- To do:
The tail of the records, from the line containing "カスタムシャフト(詳しくはこちらをクリックして、カスタム一覧表をご覧ください) (247, 1228)" through the final line, should be printed exactly and on its own.

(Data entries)
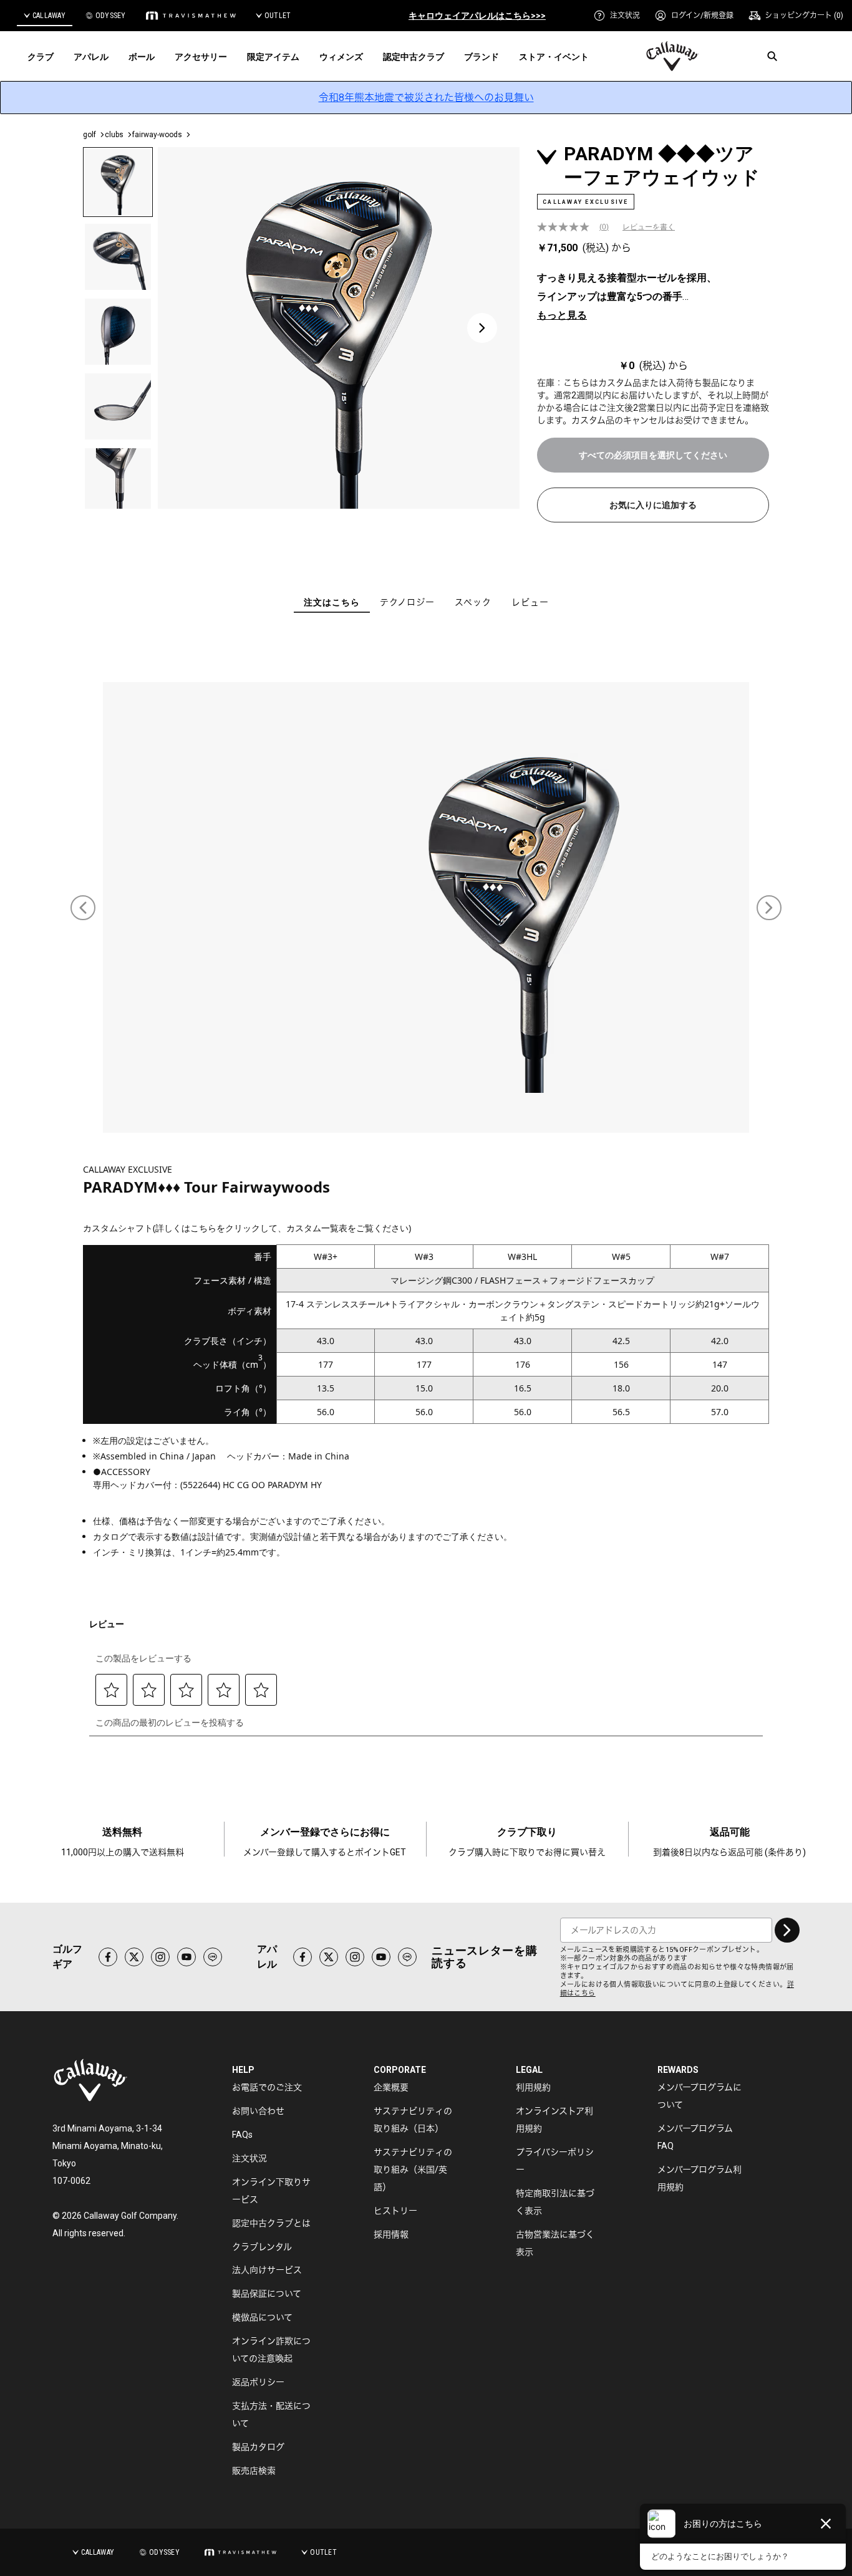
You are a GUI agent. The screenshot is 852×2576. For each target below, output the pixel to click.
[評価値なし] (568, 227)
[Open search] (772, 56)
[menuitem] (617, 15)
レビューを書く (648, 227)
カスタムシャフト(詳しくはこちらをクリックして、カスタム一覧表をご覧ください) (247, 1228)
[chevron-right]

- Solution to this exercise:
カスタムシャフト(詳しくはこちらをクリックして、カスタム一覧表をご覧ください) (247, 1228)
[chevron-right]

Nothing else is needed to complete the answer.